Early season dynamics of soil nitrogen fluxes in fertilized and unfertilized boreal forests

Oyewole OA, Inselsbacher E, Näsholm T


The supply of soil nitrogen (N) for plant uptake largely controls plant growth and has a major impact on a wide range of biogeochemical processes in terrestrial ecosystems. The soil solution typically contains a large variety of N forms and recent evidence suggests that the share of amino acids to soil N fluxes dominates over inorganic N in boreal forest soils. In this study we applied a microdialysis technique to investigate in-situ induced diffusive fluxes across microdialysis membranes (FMD) in fertilized and non-fertilized boreal forest sites in early spring, at the onset of plant growth. We studied temporal shifts of FMD at short (minutes to hours) and prolonged time-scales (hours to days). We also estimated N pools in soil water and KCl extracts and critically evaluated the significance of results depending on the method chosen. Our results indicate that FMD of boreal forest soil is dominated by amino acids in early spring and that growing roots should encounter the full range of organic and inorganic N forms in these soils. In contrast, soil water and KCl extracts were dominated by NH4+. Some amino acids displayed rapidly declining FMD (<1 h) possibly due to the rapid formation of a depletion zone near the membrane surface but the FMD of most amino acids remained high and unchanged over extended periods of dialysis indicating that these soils provide a continuous supply of amino acids for root uptake.

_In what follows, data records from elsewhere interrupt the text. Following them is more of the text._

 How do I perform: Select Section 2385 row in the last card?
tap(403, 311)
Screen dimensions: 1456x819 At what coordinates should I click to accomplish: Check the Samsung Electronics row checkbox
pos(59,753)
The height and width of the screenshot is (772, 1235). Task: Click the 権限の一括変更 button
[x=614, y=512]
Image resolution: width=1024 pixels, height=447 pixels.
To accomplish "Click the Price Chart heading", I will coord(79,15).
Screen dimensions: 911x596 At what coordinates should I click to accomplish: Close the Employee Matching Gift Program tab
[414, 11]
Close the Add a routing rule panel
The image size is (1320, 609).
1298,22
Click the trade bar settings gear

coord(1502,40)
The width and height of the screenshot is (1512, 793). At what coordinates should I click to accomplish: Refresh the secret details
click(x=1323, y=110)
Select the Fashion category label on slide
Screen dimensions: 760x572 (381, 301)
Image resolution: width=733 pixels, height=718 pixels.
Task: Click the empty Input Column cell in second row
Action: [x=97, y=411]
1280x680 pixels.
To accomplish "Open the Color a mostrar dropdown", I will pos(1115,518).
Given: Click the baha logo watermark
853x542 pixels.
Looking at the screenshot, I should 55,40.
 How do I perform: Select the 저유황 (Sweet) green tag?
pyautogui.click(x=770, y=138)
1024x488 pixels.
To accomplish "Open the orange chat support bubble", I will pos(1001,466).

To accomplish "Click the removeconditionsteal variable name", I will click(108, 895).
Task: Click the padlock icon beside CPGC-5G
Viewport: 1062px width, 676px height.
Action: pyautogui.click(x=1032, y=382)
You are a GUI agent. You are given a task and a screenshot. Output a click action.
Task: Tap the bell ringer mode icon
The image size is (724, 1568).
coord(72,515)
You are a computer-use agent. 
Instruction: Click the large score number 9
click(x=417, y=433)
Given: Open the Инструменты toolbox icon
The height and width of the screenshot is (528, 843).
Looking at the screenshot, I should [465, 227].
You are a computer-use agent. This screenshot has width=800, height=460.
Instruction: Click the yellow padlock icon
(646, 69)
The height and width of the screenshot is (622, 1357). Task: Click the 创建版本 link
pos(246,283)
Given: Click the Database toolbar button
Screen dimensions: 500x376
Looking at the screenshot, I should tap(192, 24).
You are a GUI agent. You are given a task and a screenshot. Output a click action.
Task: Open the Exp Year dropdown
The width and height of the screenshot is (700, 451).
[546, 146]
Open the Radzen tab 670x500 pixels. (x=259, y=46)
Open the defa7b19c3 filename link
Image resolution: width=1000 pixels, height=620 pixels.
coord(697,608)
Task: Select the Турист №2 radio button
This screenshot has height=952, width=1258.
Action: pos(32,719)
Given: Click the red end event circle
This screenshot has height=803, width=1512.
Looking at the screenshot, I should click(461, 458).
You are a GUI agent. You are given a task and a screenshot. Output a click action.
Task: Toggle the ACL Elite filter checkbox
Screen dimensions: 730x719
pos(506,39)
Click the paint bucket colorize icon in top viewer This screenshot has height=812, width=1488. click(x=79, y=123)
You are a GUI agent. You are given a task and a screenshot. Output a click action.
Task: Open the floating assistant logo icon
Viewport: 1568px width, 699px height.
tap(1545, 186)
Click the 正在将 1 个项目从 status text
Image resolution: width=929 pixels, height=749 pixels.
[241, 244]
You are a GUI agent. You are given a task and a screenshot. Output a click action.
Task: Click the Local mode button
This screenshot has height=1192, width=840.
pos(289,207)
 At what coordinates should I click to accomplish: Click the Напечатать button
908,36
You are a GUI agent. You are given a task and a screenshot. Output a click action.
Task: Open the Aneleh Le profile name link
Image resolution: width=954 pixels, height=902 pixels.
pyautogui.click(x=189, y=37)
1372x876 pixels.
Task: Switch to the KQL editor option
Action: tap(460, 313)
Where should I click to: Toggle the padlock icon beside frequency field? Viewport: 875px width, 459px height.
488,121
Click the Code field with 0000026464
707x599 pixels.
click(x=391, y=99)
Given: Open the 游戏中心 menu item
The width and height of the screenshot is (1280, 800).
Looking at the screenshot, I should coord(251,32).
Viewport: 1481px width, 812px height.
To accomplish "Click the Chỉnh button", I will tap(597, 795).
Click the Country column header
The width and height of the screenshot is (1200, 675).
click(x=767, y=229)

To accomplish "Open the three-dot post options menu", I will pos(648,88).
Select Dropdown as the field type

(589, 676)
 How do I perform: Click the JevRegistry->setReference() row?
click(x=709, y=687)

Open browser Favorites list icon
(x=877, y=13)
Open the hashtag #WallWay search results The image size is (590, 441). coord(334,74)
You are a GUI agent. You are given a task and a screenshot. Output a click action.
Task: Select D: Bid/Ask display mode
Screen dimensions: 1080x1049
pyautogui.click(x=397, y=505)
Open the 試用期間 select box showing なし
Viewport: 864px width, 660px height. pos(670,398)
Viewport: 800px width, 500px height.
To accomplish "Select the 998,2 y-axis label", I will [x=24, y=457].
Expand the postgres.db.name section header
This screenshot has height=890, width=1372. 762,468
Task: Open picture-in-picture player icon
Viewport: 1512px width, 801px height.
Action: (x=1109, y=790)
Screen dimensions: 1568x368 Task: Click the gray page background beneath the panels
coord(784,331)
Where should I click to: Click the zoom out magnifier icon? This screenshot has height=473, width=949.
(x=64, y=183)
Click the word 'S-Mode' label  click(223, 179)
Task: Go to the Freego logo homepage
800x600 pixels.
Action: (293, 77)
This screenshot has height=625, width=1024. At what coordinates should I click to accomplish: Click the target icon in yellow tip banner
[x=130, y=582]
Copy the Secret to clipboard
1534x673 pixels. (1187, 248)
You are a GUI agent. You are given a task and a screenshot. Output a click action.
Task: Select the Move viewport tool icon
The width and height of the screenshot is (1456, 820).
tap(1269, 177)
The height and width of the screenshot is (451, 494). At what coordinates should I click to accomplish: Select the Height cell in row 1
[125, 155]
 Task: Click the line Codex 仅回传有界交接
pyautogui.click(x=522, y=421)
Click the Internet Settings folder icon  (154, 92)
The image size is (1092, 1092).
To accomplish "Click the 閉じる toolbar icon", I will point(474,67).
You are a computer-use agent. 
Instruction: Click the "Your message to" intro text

Forest fertilization with NH4NO3 led to a significant increase in FMD of NO3− and NH4+, with FMD of NH4+ but not of NO3− remaining high for prolonged time. A separate trial with addition of NO3− showed a significantly slower decline of FMD in soils of previously fertilized forests compared to unfertilized forests, suggesting biological immobilization being a major cause of rapid decline of nitrate fluxes. Our results corroborate earlier studies suggesting amino acids to be a significant fraction of plant available N in boreal forests. They also suggest that, besides inorganic N, roots may encounter a wide spectrum of amino acids after intercepting new soil microsites and that most, but not all, amino acids may be constantly replenished at the root surface. Further, from our results we conclude that detailed insights into in-situ N dynamics of soils can be gained through microdialysis.